◆ **THE DATA**
•••
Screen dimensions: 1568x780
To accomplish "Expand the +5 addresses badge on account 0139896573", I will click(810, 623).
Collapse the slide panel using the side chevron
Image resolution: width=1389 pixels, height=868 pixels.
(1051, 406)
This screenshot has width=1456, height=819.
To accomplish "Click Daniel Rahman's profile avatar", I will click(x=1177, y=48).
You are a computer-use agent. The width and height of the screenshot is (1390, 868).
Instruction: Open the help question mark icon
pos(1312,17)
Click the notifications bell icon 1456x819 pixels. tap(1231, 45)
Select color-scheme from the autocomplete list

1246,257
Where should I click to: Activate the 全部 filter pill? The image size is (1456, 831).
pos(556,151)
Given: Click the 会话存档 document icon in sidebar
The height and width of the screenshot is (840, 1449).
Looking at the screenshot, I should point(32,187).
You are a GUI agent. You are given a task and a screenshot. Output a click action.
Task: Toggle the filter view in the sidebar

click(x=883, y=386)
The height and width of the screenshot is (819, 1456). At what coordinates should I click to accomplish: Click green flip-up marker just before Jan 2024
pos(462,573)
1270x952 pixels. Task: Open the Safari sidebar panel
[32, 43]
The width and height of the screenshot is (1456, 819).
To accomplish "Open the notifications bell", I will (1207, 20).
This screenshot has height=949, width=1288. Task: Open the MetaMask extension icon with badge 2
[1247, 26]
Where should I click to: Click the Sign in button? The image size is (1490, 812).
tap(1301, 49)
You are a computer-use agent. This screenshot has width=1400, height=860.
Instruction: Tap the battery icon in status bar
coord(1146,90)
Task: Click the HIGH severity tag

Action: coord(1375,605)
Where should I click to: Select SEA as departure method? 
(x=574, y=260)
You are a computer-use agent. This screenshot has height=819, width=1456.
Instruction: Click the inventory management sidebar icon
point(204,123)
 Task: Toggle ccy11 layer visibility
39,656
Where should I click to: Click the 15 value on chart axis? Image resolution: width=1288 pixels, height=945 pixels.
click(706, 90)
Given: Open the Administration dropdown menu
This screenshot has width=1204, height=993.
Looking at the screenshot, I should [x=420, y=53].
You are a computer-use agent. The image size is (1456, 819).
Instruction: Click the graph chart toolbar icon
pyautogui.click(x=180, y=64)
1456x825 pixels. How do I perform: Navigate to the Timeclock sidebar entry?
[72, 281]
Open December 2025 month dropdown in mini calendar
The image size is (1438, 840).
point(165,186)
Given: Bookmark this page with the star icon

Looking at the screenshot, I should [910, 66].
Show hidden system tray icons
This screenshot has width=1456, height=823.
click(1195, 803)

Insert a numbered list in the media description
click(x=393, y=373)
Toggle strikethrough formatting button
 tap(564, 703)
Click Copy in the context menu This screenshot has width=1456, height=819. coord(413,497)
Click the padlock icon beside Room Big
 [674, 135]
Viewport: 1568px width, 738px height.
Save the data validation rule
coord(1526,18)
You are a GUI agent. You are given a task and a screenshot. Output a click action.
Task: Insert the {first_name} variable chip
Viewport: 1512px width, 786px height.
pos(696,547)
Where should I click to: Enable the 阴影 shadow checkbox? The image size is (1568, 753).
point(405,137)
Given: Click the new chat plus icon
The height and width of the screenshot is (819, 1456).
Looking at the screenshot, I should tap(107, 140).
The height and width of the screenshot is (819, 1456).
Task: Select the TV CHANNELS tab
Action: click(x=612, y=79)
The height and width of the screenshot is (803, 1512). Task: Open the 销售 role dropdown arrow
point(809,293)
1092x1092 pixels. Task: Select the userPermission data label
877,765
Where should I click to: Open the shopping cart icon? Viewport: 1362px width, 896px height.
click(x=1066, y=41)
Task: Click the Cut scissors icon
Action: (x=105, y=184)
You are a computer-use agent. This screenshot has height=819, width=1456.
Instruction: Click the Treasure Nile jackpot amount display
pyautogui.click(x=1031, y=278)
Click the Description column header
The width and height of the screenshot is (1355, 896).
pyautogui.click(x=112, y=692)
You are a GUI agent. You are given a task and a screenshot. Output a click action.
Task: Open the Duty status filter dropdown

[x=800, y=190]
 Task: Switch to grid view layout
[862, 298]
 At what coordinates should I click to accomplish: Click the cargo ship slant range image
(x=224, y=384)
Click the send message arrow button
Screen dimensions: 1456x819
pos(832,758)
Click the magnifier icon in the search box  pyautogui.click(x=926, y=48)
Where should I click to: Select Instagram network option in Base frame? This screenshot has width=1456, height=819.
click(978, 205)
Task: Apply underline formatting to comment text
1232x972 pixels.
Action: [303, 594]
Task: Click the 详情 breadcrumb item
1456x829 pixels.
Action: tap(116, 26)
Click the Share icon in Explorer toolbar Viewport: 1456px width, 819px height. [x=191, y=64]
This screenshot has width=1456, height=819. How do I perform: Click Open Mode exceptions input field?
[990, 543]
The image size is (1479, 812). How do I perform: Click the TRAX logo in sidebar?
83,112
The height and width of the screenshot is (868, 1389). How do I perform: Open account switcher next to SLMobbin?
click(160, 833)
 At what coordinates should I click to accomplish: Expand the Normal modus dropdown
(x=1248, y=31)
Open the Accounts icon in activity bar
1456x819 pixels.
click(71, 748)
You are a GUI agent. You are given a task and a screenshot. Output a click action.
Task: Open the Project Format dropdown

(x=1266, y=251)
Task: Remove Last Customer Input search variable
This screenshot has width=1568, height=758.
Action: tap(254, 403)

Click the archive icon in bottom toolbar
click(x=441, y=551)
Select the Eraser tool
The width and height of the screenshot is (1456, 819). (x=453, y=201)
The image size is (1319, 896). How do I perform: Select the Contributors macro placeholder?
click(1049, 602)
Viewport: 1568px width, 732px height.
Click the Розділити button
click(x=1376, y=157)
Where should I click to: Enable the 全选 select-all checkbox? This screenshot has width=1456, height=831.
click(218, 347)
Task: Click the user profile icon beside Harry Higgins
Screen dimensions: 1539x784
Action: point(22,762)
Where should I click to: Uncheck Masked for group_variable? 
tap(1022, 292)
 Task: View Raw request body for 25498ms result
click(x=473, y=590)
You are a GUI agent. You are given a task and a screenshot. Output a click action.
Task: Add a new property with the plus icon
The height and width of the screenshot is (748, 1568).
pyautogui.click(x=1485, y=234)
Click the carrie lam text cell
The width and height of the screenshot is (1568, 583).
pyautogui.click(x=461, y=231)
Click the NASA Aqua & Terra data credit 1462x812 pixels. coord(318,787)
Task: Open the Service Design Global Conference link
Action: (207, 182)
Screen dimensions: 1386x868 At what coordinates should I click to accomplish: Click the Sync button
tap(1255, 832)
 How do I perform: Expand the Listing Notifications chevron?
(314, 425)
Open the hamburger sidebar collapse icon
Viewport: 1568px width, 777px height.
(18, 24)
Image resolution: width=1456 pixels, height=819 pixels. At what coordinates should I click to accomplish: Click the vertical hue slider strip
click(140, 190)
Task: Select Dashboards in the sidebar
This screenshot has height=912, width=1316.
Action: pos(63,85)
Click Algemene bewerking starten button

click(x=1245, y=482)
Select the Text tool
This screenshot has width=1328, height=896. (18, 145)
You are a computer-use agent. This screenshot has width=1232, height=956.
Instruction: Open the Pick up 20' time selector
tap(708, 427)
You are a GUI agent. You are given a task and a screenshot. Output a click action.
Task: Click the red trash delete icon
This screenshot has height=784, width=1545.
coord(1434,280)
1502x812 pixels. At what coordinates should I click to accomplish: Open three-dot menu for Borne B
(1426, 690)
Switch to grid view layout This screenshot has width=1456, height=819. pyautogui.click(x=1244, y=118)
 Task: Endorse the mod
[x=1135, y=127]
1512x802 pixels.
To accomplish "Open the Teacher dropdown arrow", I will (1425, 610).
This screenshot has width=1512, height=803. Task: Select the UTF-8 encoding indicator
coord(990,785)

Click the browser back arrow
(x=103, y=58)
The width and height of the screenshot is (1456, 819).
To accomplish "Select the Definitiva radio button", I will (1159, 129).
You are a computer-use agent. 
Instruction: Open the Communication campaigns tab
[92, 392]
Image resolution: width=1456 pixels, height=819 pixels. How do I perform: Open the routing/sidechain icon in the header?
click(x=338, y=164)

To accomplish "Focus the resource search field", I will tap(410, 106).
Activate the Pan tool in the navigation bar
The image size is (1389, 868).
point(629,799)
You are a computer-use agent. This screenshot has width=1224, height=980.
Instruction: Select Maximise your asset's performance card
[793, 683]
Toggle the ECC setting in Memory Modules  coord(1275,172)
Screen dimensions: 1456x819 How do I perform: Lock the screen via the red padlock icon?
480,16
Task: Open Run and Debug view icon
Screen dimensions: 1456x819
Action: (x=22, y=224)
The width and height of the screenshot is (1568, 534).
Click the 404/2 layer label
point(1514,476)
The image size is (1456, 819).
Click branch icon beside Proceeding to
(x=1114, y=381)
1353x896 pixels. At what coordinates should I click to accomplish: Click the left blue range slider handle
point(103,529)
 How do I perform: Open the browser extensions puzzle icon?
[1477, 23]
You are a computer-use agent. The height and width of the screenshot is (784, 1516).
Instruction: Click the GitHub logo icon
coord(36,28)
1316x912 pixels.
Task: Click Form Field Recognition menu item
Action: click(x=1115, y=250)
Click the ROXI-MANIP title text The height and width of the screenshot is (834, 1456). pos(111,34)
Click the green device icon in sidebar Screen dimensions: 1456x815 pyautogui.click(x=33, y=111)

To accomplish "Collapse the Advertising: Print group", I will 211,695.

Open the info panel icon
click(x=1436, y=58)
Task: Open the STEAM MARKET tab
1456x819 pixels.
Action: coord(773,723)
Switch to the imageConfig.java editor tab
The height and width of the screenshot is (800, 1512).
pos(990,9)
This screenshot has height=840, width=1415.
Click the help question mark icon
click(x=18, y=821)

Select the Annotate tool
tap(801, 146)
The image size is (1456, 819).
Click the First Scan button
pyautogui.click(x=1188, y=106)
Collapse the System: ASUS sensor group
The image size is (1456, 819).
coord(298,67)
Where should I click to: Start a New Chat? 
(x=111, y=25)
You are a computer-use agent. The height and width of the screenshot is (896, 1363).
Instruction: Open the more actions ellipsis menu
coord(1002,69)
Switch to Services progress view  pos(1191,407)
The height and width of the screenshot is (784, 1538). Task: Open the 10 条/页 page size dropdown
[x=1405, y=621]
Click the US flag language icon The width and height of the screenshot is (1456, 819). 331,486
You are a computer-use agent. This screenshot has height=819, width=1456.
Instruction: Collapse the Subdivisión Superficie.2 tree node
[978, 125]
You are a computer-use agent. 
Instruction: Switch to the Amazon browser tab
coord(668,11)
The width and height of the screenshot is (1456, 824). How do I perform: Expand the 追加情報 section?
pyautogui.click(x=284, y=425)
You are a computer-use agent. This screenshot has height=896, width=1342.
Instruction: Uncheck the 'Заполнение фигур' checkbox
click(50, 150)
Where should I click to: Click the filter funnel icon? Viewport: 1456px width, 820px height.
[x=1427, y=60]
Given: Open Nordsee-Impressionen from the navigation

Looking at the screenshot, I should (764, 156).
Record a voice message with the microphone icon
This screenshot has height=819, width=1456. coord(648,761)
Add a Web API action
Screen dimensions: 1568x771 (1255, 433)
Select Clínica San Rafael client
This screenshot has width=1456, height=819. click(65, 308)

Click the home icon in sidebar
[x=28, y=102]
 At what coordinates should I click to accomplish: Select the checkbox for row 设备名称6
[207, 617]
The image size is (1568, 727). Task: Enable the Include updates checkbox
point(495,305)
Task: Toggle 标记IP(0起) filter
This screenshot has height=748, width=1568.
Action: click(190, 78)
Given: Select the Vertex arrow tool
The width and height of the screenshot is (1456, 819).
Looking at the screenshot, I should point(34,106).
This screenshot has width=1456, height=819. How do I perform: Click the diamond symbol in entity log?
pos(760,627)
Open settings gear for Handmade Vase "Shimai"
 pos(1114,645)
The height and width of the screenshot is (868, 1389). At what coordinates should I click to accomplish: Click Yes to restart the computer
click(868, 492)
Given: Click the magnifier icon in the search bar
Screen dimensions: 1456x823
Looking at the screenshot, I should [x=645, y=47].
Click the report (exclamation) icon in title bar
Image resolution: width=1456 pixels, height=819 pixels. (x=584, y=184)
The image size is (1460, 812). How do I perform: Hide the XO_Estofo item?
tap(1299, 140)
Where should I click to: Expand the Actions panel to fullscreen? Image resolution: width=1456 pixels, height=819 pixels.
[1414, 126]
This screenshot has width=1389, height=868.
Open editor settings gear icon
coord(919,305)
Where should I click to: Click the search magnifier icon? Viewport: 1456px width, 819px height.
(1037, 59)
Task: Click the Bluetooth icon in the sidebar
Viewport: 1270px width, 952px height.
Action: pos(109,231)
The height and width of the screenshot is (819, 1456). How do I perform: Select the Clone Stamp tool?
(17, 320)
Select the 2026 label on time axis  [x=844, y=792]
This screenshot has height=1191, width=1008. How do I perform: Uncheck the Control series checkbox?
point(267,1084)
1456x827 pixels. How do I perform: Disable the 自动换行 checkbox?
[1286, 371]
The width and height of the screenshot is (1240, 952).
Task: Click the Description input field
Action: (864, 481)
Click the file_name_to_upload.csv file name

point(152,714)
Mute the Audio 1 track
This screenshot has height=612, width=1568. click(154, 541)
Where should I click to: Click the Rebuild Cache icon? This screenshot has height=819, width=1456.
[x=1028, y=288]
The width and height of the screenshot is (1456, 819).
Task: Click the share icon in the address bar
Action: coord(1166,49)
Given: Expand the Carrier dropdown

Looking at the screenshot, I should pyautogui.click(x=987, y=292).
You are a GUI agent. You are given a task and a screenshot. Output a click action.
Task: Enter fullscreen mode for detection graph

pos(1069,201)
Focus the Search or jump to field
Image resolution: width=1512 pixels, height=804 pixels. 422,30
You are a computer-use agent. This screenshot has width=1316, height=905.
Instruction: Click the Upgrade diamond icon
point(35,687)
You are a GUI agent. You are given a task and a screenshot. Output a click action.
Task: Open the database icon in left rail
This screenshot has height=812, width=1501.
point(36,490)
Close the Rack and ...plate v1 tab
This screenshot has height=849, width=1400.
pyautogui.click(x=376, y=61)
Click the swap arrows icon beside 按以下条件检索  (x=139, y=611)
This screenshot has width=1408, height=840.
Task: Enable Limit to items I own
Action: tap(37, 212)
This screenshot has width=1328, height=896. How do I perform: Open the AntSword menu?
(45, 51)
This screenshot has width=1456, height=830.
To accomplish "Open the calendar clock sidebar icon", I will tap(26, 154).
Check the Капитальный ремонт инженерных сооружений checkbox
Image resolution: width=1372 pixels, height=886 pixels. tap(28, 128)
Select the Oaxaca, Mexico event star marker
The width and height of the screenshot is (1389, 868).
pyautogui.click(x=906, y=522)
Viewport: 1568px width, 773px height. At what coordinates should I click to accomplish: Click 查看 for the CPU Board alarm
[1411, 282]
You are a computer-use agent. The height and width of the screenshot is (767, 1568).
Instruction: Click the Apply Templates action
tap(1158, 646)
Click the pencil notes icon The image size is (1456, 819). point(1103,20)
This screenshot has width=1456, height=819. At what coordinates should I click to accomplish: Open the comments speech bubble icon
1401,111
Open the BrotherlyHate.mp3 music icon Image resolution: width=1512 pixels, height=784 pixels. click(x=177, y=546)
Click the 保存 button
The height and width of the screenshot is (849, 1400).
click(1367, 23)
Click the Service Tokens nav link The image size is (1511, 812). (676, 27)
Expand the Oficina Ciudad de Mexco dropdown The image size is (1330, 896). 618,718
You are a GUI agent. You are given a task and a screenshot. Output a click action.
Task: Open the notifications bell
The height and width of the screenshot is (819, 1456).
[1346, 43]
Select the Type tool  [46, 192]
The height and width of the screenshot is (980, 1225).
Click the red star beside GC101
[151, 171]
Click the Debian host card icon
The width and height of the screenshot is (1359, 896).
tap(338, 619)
•••
◆ **PROMPT**
Show the lines in the entries above that include the string "plus".

◆ **SOLUTION TO THE EXERCISE**
Given: Click the new chat plus icon
Task: Add a new property with the plus icon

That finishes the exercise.